/////UAMS Says Goodbye to Child Study Center Building
UAMS Says Goodbye to Child Study Center Building 2018-01-05T09:16:52+00:00

MARCH 7, 2006 | Not long after the Child Study Center opened in 1969, John “Pete” Peters, M.D., and his son, Phillip, planted trees around the new building. The now stately pines and the building must soon be removed to make way for campus expansion, but the roots of child psychiatry, nurtured by Peters, Sam Clements, Ph.D., and others have grown beyond the building and are thriving under the care of the UAMS Department of Psychiatry.


 


“It was an uphill battle,” Peters said recently of the effort to build the Child Study Center. Peters has retired to Hope, but spent an afternoon remembering his work as the first child psychiatrist in Arkansas and the director of the Division of Child and Adolescent Psychiatry.


 


Peters and others knew there was a great need for pediatric mental health services in the state, but in the general public, mental health was seen as an adult problem. “Everyone was resistant to me, but they liked to have me come and talk,” he laughed. Eventually, a collaborative effort led to a $1million federal grant for the facility.


 


The Child Study Center was the base of the child component of the Greater Little Rock Community Mental Health Center. The center provided outpatient services, consultations for children from across the state, and educational services in a classroom setting for children from the three school districts in Pulaski County.


 


 “It was a wonderful place, better than I had envisioned,” Peters remembered of the bustling center filled with children, teachers, medical students, social workers, psychologists and psychiatrists. He said there was nothing else like it anywhere and it soon became a model for the nation.


 


“There were days when Sam and I were working together – it was just wonderful,” he said, remembering the innovative services and cutting-edge research developed at the center. Peters stayed in contact with many of his patients through the years and said many did well in life, at least in part to the services they received in their youth.


 


Pat Youngdahl, Ph.D., assistant professor in the department, remembers, “They had a very good partnership.

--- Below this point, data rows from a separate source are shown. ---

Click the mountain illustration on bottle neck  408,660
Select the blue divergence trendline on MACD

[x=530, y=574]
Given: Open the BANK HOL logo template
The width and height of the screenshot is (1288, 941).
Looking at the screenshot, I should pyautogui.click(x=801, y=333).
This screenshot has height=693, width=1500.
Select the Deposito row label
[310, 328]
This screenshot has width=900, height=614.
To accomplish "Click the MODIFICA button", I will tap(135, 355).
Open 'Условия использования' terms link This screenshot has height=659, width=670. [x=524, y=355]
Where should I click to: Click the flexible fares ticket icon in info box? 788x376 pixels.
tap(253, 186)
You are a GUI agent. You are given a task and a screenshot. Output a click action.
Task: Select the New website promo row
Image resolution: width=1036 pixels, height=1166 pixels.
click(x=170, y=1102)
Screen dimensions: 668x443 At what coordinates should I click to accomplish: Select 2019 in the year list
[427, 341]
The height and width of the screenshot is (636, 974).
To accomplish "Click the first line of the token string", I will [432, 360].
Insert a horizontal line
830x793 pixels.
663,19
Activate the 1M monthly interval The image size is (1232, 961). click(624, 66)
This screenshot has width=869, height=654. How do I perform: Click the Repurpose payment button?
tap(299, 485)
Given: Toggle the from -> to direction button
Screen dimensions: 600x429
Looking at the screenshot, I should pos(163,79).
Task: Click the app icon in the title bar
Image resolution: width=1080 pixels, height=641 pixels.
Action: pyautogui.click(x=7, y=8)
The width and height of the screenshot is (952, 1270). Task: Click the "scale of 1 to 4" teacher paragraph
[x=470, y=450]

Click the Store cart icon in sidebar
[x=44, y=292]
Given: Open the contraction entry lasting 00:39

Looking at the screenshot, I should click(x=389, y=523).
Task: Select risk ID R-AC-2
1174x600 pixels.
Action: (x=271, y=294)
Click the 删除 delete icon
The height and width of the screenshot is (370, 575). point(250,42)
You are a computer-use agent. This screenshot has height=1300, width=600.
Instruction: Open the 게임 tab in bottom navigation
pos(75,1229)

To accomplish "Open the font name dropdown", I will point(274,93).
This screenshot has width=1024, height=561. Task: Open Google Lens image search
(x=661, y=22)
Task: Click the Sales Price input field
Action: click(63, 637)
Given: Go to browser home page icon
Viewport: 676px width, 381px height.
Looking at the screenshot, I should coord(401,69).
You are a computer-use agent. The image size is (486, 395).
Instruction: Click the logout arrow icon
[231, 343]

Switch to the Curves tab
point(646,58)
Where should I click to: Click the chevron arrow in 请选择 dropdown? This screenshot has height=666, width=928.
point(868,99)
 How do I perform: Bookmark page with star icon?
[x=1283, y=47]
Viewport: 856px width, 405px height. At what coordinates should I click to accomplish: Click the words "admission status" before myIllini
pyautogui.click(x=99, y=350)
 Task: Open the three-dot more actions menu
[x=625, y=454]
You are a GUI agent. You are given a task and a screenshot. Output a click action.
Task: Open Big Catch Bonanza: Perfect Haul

Pete and Sam had many great ideas and their personalities and skills complemented each other.”


 


Children would come on buses from public schools and file into classrooms in the bottom floor of the building. A playground, tennis courts and a basketball court surrounded the center. Part of the hospital’s seventh floor was designated for children who spent the day at the Child Study Center and slept in the hospital. While the center treated many children with varying disorders, Peters said he didn’t recall any major conflicts between the children.


 


“There was a lot of education going on at the center, even in the summer,” Peters said, remembering how teachers from the school districts would come in to learn how to work with children with learning disabilities. A summer program for the children included arts and crafts and music, and culminated with a program at the end of the session for their parents.


 


Peters also talked about the many contributions volunteers made. Several people from the community worked to raise money for the center and the playgrounds. The Scottish Rite Freemasons gave $5,000 a year for 10 years to the center. The Working Women’s Home and Day Nursery Center (WOHDAN) also supported the center and created a chair for the division of child psychiatry.


 


“It was a study center as well as a service,” Peters said of how the school setting allowed the researchers to collect information, while providing clinical services.


 


The center was a launching pad for many projects, and Peters and Clements traveled the globe, from Greece, to Saudi Arabia to Australia, sharing about the center and their research into Attention Deficit Hyperactivity Disorder, then identified as minimal brain dysfunction.


 


In 1988 the Child Study Center outgrew its walls and moved to Arkansas Children’s Hospital, where the program still provides services to children from across the state. Adolescents now are seen at the Blandford Building on the St. Vincent Infirmary campus.